Dr. Öğr. Üyesi Tuğba Güleş / İstanbul 29 Mayıs Üniversitesi Hukuk Fakültesi Fikri Mülkiyet Hukuku Anabilim Dalı
Bu blog yazısına atıf için: Tuğba Güleş, Training Data Is the New Battleground: Why Getty v. Stability AI May Redesign Copyright’s Core Architecture, 29 Mayıs Hukuk Blogu, https://hukuk.29mayis.edu.tr/tr/blog/38799, 30 Nisan 2026.
Introduction
If copyright law continues to treat access as an exception rather than a design principle, it risks becoming part of the innovation problem rather than its solution. Few disputes illustrate this tension more clearly than Getty Images v. Stability AI.[1] Far from being a conventional infringement case, this litigation raises a structural question: can copyright law remain conceptually stable in an era where creativity increasingly depends on machine learning infrastructures?[2]
At stake is not only whether the use of copyrighted works for training generative AI systems constitutes infringement, but whether foundational doctrines such as reproduction and derivative use remain functionally coherent.[3]

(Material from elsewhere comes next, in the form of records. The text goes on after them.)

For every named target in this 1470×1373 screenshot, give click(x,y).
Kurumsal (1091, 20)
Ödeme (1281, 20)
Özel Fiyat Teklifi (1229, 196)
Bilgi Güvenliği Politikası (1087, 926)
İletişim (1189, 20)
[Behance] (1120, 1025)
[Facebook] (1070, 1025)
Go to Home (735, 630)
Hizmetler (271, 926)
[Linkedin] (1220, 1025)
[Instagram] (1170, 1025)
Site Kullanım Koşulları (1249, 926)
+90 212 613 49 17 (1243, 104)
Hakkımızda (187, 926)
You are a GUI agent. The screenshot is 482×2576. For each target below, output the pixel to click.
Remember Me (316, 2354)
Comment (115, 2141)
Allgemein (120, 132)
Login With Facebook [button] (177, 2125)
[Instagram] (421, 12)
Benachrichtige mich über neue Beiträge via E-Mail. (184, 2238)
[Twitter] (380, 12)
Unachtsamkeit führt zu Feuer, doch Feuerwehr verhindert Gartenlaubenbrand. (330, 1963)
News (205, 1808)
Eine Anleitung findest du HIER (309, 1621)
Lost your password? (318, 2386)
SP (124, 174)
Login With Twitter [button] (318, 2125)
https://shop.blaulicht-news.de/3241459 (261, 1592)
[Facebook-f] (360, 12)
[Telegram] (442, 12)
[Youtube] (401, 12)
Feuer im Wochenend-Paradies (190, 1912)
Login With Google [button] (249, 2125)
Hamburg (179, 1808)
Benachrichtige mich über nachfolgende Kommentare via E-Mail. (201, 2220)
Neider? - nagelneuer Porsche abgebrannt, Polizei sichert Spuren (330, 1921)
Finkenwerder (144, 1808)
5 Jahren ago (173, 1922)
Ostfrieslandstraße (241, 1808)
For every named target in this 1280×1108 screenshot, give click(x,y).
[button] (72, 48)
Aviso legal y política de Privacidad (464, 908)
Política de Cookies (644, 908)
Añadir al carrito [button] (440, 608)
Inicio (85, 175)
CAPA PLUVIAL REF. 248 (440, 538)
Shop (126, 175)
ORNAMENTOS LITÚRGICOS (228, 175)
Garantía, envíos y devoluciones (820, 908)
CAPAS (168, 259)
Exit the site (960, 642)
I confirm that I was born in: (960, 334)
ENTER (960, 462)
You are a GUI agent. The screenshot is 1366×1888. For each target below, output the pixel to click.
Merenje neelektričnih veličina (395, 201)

From Images to Infrastructure: The Facts Behind the Dispute
Getty Images alleges that Stability AI copied vast quantities of copyrighted images to train its generative model without authorization. The claim emphasizes large-scale dataset extraction as a form of unauthorized reproduction embedded within the technical architecture of the system.
More strikingly, it is alleged that certain outputs generated by the model contain Getty’s watermark.[4] This transforms the dispute from an abstract debate about training processes into a concrete case of potentially recognizable reproduction.
Yet focusing solely on copying obscures the deeper issue: whether training data should be conceptualized as protected content or as a functional input necessary for innovation.[5]
Reproduction Without Perception: A Doctrinal Tension
At the doctrinal level, the central question is whether machine learning training qualifies as “reproduction.” Traditional copyright theory presumes copying in a perceptible and communicative form. However, AI systems process works to extract statistical correlations rather than to reproduce expressive content.[6]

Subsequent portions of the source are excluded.